_WORK INSTRUCTION_
In the entries below, count the lines that include the word "Should" and reply with the number alone.

_Collected data entries_

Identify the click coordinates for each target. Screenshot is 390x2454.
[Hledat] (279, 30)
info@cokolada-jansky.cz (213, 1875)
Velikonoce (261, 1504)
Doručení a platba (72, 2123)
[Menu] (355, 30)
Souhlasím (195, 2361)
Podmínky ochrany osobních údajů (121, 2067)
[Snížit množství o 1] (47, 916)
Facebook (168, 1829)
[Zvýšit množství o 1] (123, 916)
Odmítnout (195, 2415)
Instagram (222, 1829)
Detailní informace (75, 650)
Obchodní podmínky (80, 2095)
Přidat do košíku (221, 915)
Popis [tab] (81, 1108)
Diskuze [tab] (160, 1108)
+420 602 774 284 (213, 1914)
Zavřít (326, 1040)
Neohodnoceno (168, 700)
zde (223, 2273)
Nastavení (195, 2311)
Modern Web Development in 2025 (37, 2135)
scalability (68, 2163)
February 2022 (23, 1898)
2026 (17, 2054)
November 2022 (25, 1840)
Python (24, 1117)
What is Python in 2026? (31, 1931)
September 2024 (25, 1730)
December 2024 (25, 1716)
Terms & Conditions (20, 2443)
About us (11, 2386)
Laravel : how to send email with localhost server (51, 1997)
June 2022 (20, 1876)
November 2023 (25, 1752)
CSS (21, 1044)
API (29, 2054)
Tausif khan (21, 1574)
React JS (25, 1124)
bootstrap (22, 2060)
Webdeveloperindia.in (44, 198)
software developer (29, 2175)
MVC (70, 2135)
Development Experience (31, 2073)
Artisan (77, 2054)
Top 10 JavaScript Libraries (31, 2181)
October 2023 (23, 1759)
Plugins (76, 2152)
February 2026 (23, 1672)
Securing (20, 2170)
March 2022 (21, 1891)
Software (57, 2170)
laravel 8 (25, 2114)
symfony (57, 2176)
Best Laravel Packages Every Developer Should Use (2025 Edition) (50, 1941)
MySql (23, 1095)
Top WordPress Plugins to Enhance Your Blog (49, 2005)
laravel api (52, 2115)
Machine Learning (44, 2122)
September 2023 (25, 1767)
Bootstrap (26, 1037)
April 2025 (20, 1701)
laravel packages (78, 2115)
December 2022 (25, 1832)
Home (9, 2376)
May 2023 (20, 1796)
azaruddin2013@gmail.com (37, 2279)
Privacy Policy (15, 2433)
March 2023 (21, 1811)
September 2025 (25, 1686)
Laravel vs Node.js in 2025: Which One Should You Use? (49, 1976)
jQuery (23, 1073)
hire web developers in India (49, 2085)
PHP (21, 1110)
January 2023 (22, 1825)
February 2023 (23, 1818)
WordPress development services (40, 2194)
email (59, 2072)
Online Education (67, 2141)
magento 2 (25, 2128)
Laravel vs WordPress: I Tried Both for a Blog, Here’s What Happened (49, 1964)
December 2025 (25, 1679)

_REPLY_
2